» **WORK INSTRUCTION A**:
From the account of the visit to the sacred spring, extract the passage from "Tuesday, 3 May" up to and including "for eight months.", copying it word for word.
» **WORK INSTRUCTION B**:
According to the account of the visit to the sacred spring, what hung on the tree next to the mazar?

» **PROVIDED TEXT**:
Tuesday, 3 May 2011

Visit to the sacred spring or mazar

On Monday we went to Romit, with J and the Professor, I had such a good afternoon out, slightly feeling like I was winging school, sitting in a nice car eating icecream when should have been working! We drove out past Vaksh, in the direction of Kulob and the Pamirs. Along Aini street, past J’s old flat, along a dusty section of unsurfaced road, without markings where the cars raced rally style as they jostled for position. Another wacky races moment. The road had been like that for eight months.

However we soon left the city behind and at Vaksh, which is a major city in Tajikistan, took a left and started climbing, first along a plain with the mountains in the background, and then along the banks of a river, passing ever more simple villages, with farmers herding goats and sheep, past holiday homes for the Academy of Sciences, the railway workers the police, all left over from Soviet times and still used today of course. The Professor drove slowly and it was a joy to be outside the city, with friends.

We drove as far as Romit, where there is a national park on one side of the road, we three and our picnic of bread and yoghurt drink hopped over the gate on the other side and climbed through the old Soviet garden with sweet smelling white lilac, where we came to the mazar or Sufi sacred spring, where there was a tree next to it hung with cloths of people who had visited the mazar. The spring was there beside it, sparkling down the rocks, looking out over the valley with the river at the bottom. Someone had tapped the spring higher up, and there was a water pipe running high over our heads to a place in the valley.

» **DATASET ENTRIES**:
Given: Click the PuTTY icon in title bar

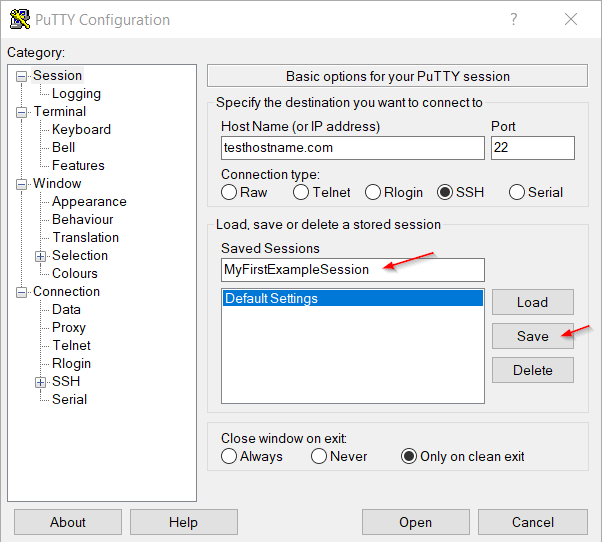Looking at the screenshot, I should click(x=20, y=20).
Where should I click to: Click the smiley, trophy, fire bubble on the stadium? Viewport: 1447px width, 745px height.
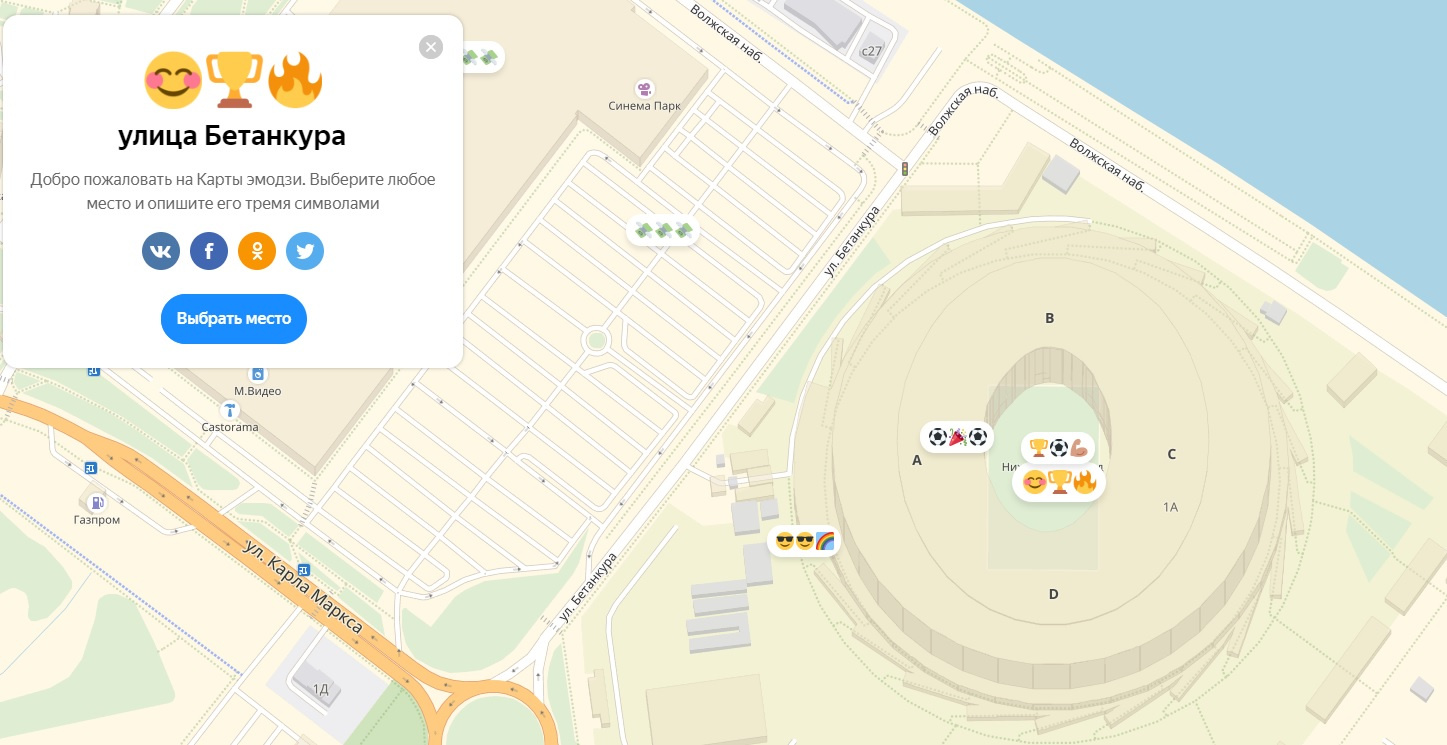(1059, 483)
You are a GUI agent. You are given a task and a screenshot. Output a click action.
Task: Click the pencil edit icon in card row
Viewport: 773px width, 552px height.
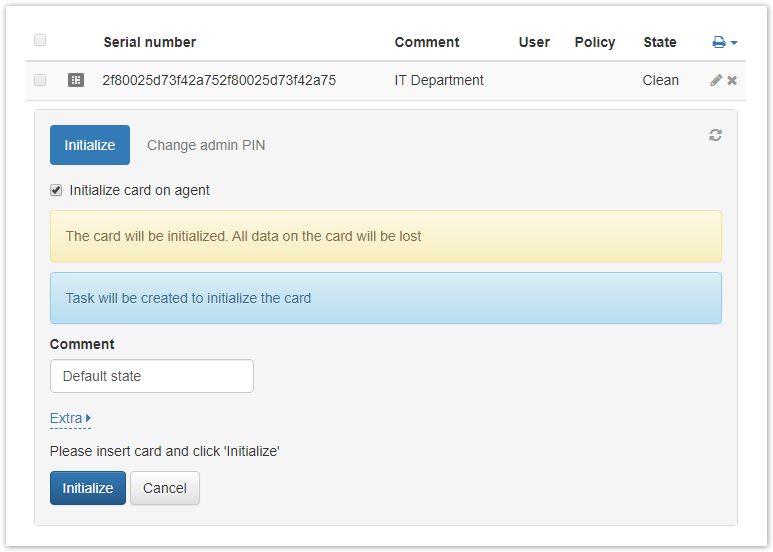click(716, 80)
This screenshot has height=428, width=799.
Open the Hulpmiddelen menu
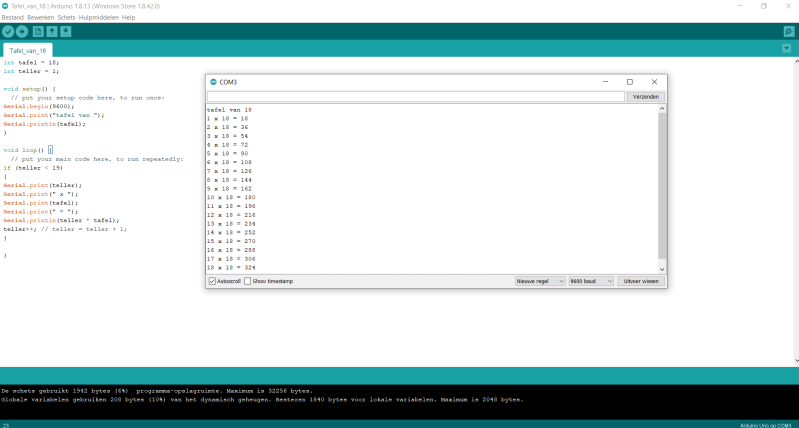tap(98, 17)
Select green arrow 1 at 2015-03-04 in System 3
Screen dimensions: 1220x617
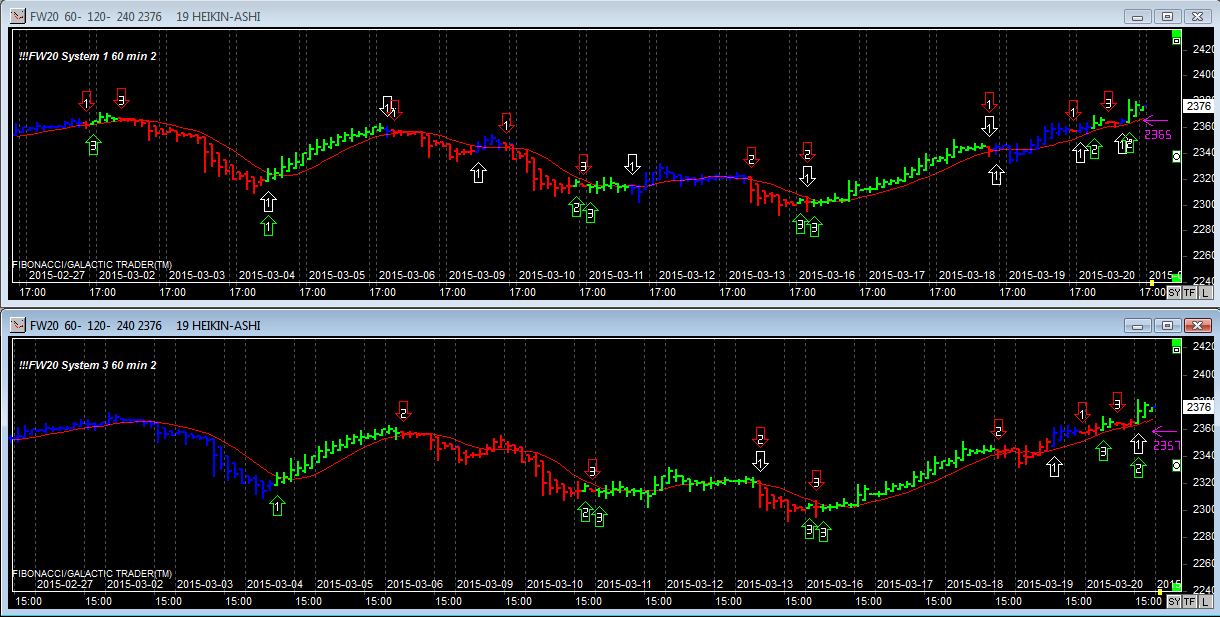click(277, 507)
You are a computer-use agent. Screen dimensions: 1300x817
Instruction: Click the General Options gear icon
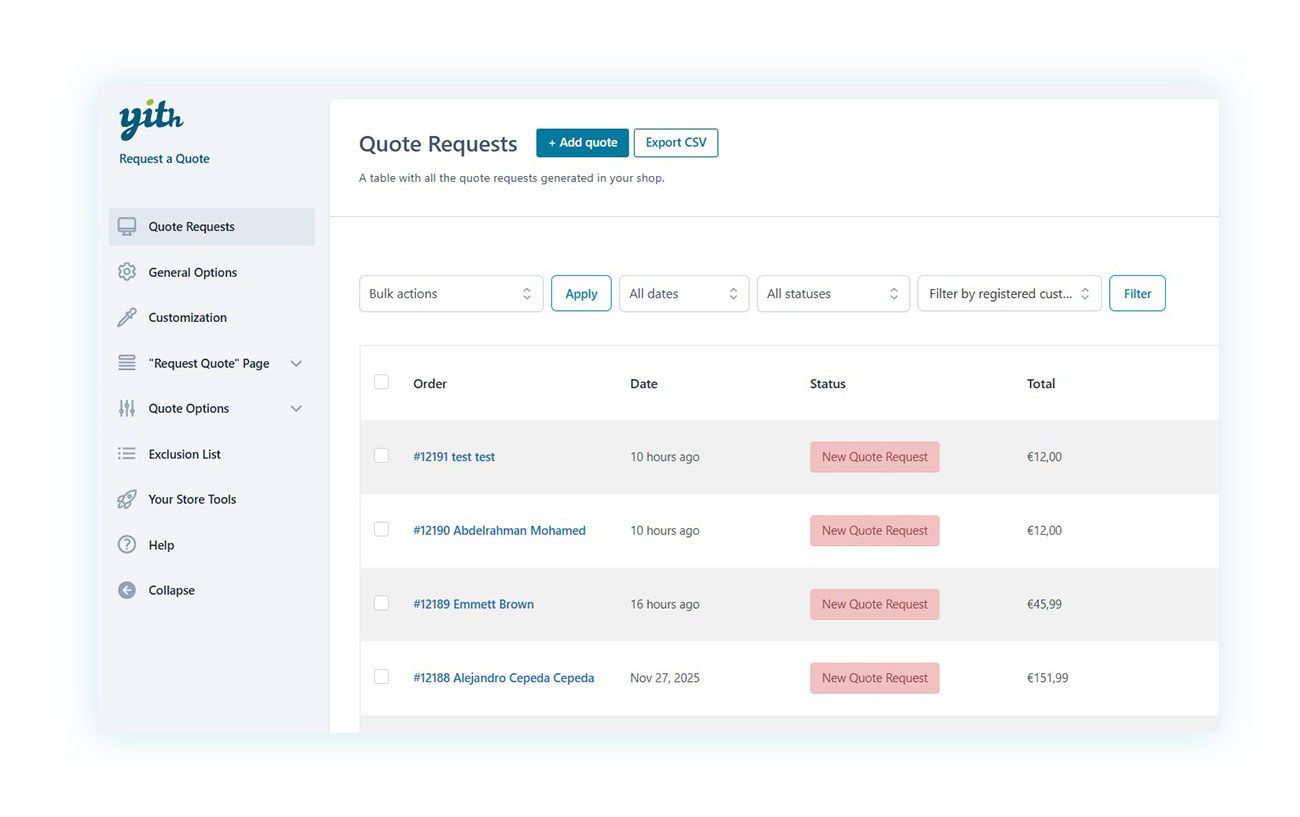pos(127,272)
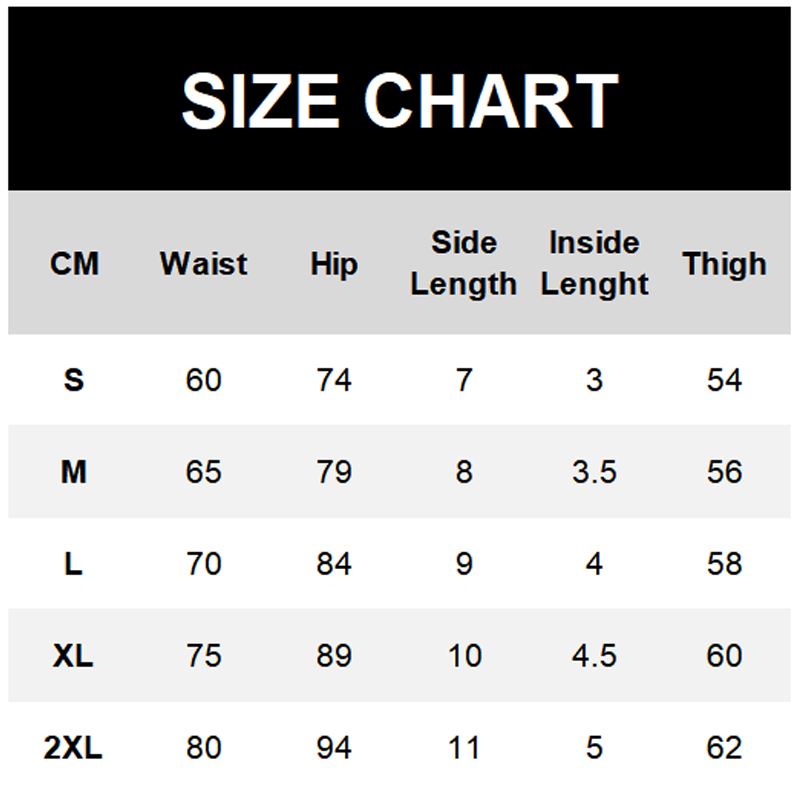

» **TASK ANSWER A**:
Tuesday, 3 May 2011

Visit to the sacred spring or mazar

On Monday we went to Romit, with J and the Professor, I had such a good afternoon out, slightly feeling like I was winging school, sitting in a nice car eating icecream when should have been working! We drove out past Vaksh, in the direction of Kulob and the Pamirs. Along Aini street, past J’s old flat, along a dusty section of unsurfaced road, without markings where the cars raced rally style as they jostled for position. Another wacky races moment. The road had been like that for eight months.

» **TASK ANSWER B**:
Cloths of people who had visited the mazar.